Problem details
Nothing other than the lines from the one containing "Given: Cancel the Add Note dialog" through the close of the entries below should be printed, each exactly.

(Stored items)
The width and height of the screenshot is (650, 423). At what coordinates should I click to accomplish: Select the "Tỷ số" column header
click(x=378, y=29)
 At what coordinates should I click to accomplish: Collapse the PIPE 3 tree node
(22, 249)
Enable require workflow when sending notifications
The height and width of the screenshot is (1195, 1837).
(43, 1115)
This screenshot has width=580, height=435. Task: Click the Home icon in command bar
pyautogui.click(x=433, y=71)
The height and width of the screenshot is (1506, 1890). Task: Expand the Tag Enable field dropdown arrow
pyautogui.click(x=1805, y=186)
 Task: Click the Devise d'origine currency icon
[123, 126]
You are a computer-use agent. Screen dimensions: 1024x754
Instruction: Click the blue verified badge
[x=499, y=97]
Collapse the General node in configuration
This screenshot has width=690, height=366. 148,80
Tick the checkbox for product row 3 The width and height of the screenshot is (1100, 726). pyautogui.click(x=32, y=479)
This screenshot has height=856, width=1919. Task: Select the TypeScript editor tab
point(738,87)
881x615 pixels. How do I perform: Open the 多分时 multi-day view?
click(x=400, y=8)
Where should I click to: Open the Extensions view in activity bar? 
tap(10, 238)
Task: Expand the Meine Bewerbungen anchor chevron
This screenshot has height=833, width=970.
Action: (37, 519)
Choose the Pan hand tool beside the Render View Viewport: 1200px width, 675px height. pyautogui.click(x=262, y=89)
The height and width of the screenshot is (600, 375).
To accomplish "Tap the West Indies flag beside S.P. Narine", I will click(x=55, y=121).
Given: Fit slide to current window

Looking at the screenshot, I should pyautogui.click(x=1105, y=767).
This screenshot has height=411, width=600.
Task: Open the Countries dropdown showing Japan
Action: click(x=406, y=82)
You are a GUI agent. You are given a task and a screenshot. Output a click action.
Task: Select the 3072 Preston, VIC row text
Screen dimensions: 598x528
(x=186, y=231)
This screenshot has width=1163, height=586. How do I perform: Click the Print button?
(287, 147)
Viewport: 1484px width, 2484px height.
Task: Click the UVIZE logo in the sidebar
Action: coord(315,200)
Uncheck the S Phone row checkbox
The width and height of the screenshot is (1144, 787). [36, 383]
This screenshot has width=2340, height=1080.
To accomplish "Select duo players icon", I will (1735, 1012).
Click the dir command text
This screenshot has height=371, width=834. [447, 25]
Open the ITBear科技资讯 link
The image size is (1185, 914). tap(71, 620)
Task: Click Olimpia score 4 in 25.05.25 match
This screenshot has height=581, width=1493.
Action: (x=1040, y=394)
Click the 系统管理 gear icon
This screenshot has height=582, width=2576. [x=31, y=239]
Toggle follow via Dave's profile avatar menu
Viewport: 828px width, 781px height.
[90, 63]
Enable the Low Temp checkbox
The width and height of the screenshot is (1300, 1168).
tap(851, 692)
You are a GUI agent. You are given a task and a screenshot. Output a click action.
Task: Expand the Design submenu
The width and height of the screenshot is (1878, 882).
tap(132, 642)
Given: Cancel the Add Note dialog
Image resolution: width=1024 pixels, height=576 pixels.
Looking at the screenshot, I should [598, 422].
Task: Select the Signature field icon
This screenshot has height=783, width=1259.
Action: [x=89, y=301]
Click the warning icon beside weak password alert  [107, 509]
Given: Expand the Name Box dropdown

Completed exercise
Given: Cancel the Add Note dialog
Image resolution: width=1024 pixels, height=576 pixels.
Looking at the screenshot, I should [598, 422].
Task: Select the Signature field icon
This screenshot has height=783, width=1259.
Action: [x=89, y=301]
Click the warning icon beside weak password alert  [107, 509]
Given: Expand the Name Box dropdown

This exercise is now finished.